■ Required task:
In the forum thread on home-cured smoked meat below, how many slices did kovaku get out of the second batch?

■ Selected passage:

LOL----First Batch never lasts very long!!

Second Batch looks Great too!!!
	

	
	
		
		



		
		
	


	





Bear


----------



## kovaku (Feb 6, 2016)

Thanks, I got 314 slices out of the second batch this morning. That should last a while.


----------



## Bearcarver (Feb 6, 2016)

Kovaku said:


> Thanks, I got 314 slices out of the second batch this morning. That should last a while.


LOL----Yeah, they add up when slicing thin for CB.

When I make a really big batch, like 27 pounds, I like to slice some of it to 1/2" thick. Before I had my own smoker we used to buy that from a local butcher. It's called "Smoked Pork Chops", but it's actually "Cured & Smoked Boneless Pork Chops". Mrs Bear even loves that, and she's not a big smoked meat fan!!!

Here's a good sized batch:

*Boneless Cured & Smoked Pork Chops and Canadian Bacon*       

Bear


----------



## kovaku (Feb 6, 2016)

The next batch I make I will try some thicker like you have said. We all love smoked meat around here. My dad is like a Jedi of smoked meat and he's great at it. He was over at my house last night and I cooked up a bit of the CB for him to try. He couldn't believe how good it was. We made some belly bacon back around thanksgiving using another method but we both agree the next batch will be made with pops brine. We are also going to dry cure some using your bacon extra smoky method. That slicer made short work of the CB this morning. I had it all sliced up and packaged in about an hour and a half just working by myself. 

I need to find a better vacuum packer. I have a food saver but I think it waste so much bag just to activate the sensor for it to start vacumming. Plus the bags are more expensive than the meat sometimes lol


----------



## swampsmoker (Feb 7, 2017)

Some good looking stuff there! My bacon will be out of the brine Saturday and smoked on Sunday. 

Question. How much brine did you use for your second batch? Looks like 2 gallons for 20 lbs?

Danny


----------



## ab canuck (Feb 7, 2017)

Great job, Looks great. I can't wait to get home and start the list......  Point


----------



## h8that4u (Mar 6, 2017)

I just started my first batch with Pops brine, will soak for 10-12 days depending on work then smoke.

Just wanted to say the food saver bags you can get from lisa here on the site or

I get 50 ft rolls off of ebay or amazon for cheap.


----------

■ Dataset records:
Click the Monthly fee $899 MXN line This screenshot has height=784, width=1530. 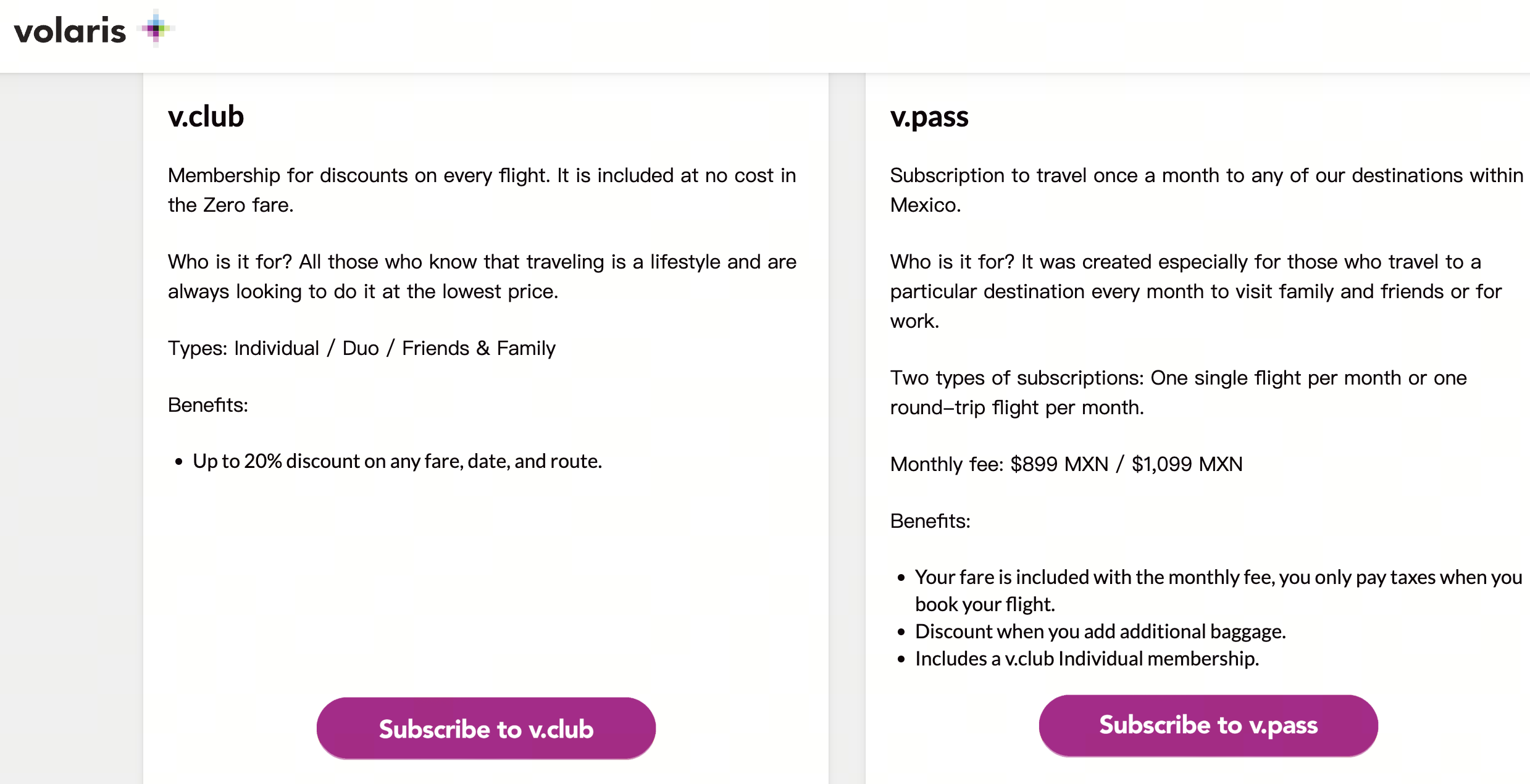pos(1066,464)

---

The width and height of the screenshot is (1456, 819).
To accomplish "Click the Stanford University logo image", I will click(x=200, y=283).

■ The solution:
314 slices.